On the other hand, some distinct stress groups can have similar WGCNs. For example, induced resistance experiment 16 is in the same group with fungal experiments 9, 28, 29, 31, and 32 of cluster 3. Similarly, PTI experiment 27 is in cluster 4 along with 6 induced resistance experiments (IDs 11, 12, 22, 25, 26, and 36; insecticides, SA, JA, and SR; Bradyrhizobium).

One can also notice that the topological features of the networks from the same stress group can also be different. For instance, networks 28 and 34 (Plasmodiophora brassicae and Botrytis cinerea) from the fungal experiments are not close to each other.

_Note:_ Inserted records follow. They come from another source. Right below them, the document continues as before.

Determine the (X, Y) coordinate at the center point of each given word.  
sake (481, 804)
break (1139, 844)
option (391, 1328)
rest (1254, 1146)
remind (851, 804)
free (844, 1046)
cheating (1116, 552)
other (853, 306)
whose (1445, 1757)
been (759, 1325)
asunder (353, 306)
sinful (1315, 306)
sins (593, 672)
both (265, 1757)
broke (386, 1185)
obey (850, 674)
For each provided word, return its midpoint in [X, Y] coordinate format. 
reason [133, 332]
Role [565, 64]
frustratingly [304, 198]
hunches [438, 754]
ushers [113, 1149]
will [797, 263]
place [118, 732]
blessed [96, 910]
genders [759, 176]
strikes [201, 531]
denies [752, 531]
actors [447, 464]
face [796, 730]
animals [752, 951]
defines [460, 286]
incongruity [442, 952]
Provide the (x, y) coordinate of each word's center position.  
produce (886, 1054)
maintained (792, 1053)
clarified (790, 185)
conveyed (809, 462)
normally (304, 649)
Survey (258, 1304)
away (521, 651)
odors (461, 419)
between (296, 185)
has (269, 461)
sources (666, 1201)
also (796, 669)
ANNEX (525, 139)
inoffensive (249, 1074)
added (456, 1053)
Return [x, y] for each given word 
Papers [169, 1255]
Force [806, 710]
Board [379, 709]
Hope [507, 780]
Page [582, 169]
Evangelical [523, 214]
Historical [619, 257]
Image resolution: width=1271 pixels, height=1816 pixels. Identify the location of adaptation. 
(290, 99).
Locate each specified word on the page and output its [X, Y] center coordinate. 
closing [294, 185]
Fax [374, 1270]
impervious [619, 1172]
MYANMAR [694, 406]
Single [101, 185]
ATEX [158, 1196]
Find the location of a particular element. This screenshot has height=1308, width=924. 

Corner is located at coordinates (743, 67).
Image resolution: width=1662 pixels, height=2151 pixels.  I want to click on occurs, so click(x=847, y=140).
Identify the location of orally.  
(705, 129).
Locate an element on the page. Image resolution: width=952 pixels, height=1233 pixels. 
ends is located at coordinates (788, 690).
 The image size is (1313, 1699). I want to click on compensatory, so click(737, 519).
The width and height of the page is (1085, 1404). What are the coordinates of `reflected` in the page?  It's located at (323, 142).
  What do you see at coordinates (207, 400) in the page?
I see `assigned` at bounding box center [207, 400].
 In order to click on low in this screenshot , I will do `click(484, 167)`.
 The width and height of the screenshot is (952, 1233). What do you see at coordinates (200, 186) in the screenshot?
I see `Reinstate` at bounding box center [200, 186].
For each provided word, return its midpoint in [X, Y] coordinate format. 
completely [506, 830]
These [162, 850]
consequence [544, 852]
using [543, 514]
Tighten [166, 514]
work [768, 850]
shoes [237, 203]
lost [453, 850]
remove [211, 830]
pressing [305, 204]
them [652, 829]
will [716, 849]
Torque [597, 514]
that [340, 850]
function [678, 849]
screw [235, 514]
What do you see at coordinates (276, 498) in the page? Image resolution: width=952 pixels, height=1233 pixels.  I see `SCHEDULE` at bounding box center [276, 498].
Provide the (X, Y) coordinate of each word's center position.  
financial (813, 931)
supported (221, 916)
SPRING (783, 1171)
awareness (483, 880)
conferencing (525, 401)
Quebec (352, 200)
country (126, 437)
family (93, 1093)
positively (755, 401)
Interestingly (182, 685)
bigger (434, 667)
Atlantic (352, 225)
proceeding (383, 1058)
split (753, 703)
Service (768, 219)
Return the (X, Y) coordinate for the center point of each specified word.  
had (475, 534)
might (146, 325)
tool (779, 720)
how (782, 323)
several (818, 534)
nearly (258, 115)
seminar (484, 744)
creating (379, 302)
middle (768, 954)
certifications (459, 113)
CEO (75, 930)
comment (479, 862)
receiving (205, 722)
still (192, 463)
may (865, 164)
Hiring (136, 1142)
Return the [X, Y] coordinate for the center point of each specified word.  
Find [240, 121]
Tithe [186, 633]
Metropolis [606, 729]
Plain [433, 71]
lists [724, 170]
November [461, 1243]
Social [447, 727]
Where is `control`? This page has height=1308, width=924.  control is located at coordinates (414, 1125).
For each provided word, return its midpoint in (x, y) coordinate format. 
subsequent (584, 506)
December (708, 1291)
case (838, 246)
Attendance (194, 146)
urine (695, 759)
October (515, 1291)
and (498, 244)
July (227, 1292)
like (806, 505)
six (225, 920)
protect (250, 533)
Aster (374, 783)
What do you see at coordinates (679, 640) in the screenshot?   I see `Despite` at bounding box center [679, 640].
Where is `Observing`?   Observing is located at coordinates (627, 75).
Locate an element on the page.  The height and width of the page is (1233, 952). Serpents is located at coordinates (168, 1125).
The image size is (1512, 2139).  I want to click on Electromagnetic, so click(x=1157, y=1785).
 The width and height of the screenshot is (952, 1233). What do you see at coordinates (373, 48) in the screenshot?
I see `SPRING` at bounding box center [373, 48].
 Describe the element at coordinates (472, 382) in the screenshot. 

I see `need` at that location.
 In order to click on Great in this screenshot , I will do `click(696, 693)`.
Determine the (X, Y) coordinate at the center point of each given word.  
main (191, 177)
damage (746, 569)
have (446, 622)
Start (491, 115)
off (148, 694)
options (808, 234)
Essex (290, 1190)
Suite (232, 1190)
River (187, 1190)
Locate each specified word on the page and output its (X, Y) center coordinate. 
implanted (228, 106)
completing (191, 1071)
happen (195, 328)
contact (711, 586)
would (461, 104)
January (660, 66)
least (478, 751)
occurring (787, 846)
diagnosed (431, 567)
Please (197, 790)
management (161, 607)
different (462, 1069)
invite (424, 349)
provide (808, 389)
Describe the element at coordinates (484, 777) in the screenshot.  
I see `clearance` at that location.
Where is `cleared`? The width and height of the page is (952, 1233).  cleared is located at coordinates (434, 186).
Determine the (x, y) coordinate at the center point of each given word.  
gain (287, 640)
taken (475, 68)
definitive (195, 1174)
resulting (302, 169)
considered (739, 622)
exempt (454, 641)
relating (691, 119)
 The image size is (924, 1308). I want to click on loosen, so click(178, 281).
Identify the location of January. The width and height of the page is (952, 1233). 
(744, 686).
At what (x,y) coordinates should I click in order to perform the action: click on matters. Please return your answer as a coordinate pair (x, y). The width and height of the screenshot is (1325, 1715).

4. Comparison with the Principal Component Analysis Method

Principal component analysis can also be used to provide a framework to construct and compare weighted gene coexpression networks (WGCNs) employing the same data sets [34]. Unlike in persistent homology, a threshold needs to be determined to construct the network. In this case, the threshold is chosen using mutual information for similarity measurement and a clustering coefficient-based method. PCA is applied to compare WGCNs. Similar WGCNs are projected, that is, clustered, closely on the principal component space using the -means algorithm. Here is the comparison between PCA and persistent homology methods: (i)According to PCA results, 6 bacteria experiments on Arabidopsis are associated to different clusters (see Figure 7 in [34]) while 4 out of 6 experiments are located in the same cluster in the persistent homology method. Similar results can be observed for fungi experiments as well. The persistent homology method returns a much better result (i.e., 5 out of 6 fungi experiments are in the same cluster) unlike the PCA approach where fungi groups are spread over distinct clusters.(ii)According to both methods, PTI experiments 5, 6, 8, and 18 are close to each other (see Figure 6 in [29]).(iii)Similarly, in both clustering results, induced resistance experiments appear in the same cluster (see Figure 7 in [34]). However, persistence homology is able to detect that networks 20, 23, and 24 revealing similar responses to SA are closer to each other.

5. Conclusion

In this paper, a topological data analysis procedure is applied to weighted gene coexpression networks (WGCN) which are constructed from microarray data sets of pathogen-infected Arabidopsis thaliana. We quantify topological features of WGCNs using persistent diagrams and apply the hierarchical clustering algorithm to the distance matrix whose entries are pairwise bottleneck distance between the networks. The closeness under the bottleneck distance between the zero-dimensional persistent diagrams of WGCNs indicates similar plant immune responses and conserved signaling pathways. The cluster analysis shows that a small bottleneck distance between two persistent diagrams of two networks could have a biological meaning in correspondence with the experiment as certain clusters dominantly contain specific stress groups.

Our method has recovered what principal component analysis (PCA) approach in the previous studies has identified from the same data set [34]. For certain stress groups, the persistent homology approach outperforms PCA-based clustering.

By using persistent homology along with other methods that complement its strengths and lessen its weaknesses, this method can be used as a tool in WGCN analyses. Indeed, persistent homology can identify the sets of different stress factors from the high-throughput biological data sets such as microarrays. Hence, we provide another evidence that the shape of the data can provide useful information in the study of translational functional genomics.

The proposed method does not utilize any computationally expensive algorithms and can be applied to any similar biological networks such as RNA-seq and protein-protein interaction (PPI) networks.

Data Availability

The microarray data used to support the findings of this study is publicly available in the Gene Expression Omnibus (GEO) database (https://www.ncbi.nlm.nih.gov/geo/).

Conflicts of Interest

The authors declare that there is no conflict of interest regarding the publication of this paper.

Acknowledgments

The authors would like to thank the King Fahd University of Petroleum and Minerals for the support during the course of the work.